Interviewee 1: The homework is the most important bit
In particular clinicians described using the clinical audit process to get buy in for a patient to complete their home exercises. Furthermore education was used to empower patients to understand their symptoms. For example interview 3 went as far as to state it was probably the biggest influence on the therapeutic outcome.
Interviewee 3: What I believe is that if I can manage this problem of pain
equals harm, if I can address this successfully then usually it can
be very successful in these patients. But it is probably mainly can I
get his trust and compliance. I guess this is the interaction between
myself and him. It is probably the main thing which I believe makes a
successful intervention or not.
Holopainen et al (2018) focused on understanding the patient’s experience of the relationship, whereas my research (Macphail 2018) focuses on the practitioner’s role. Between these two papers the issues raised by Stenner et al (2018) are addressed and a combined understanding of the two may be useful. Holopainen et al’s work provides a framework for assessing where the relationship with that patient is at, and where it should look to go next. My research provides aspects for the therapist to consider to develop this relationship and how to structure what to work on in a session. Furthermore this may stimulate therapists to consider other factors not covered that improve the therapeutic alliance. Practically this might mean that a session plan could involve, pain education, re-assurance, exercise and an aim for developing the therapeutic alliance. For example if the figures presented here are consulted before the session and you feel the therapeutic alliance is at the seeking support stage. You may then consult figure 3 and consider where you are lacking. For example, do you need to adapt your communication, assessment and treatment better to the patient? Were they expecting hands on treatment, and you “just sat and talked” about pain in the first session? In the second session you could adapt this to do an active manual therapy technique whilst discussing pain education. Alternatively you might feel you don’t fully understand the patient’s beliefs and expectations yet and look to understand this better. Tentatively I suggest a plan for developing the therapeutic alliance should be in the session plan for each patient.

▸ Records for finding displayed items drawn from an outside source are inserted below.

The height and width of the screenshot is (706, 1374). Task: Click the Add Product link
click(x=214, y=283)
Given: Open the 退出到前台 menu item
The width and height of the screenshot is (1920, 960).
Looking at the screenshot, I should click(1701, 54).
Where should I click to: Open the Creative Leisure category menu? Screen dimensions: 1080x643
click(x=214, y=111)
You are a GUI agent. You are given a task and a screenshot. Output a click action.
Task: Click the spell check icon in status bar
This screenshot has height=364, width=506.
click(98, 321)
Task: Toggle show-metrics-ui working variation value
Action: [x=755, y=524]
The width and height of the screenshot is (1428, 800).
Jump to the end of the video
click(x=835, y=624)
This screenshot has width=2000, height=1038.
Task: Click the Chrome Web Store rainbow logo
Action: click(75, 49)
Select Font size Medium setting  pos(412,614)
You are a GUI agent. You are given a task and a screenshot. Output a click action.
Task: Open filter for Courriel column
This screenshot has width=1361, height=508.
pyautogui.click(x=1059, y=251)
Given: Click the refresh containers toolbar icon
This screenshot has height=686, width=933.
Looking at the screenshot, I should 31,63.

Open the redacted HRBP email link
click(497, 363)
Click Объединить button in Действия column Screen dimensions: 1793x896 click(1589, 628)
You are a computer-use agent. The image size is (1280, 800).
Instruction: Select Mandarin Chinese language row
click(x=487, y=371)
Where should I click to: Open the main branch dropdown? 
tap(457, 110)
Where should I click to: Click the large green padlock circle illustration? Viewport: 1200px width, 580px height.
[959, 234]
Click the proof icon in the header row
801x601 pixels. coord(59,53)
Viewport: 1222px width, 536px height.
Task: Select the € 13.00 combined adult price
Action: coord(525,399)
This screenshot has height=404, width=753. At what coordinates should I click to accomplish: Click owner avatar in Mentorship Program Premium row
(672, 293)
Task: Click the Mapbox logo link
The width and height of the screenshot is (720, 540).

There is a long way to go before we can really objectively assess the therapeutic alliance, understand it algorithmically and develop it optimally. It is clearly a powerful intervention in itself and may explain part of the benefit and success of some interventions based on clearly ineffective methods. Figure 2 based on Holopainen et al’s (2018) findings gives a method of evaluation of the therapeutic alliance. Furthermore this can be used as way of planning how to develop the therapeutic alliance in the clinical setting. Figure 3 outlining part of my MSc research (Macphail 2018) provides an overview of the different factors a therapist consider in improving their therapeutic alliances. It is tentatively suggested a combination of the two approaches is used to assess and plan the development of therapeutic alliance as part of session planning.
Fuentes, J., Armijo-Olivo, S., Funabashi, M., Miciak, M., Dick, B., Warren, S., Rashiq, S., Magee, D.J. and Gross, D.P., 2014. Enhanced therapeutic alliance modulates pain intensity and muscle pain sensitivity in patients with chronic low back pain: an experimental controlled study. Physical therapy, 94(4), pp.477-489.
Holopainen, R., Piirainen, A., Heinonen, A., Karppinen, J. and O’Sullivan, P., 2018. From “Non‐encounters” to autonomic agency. Conceptions of patients with low back pain about their encounters in the health care system. Musculoskeletal care.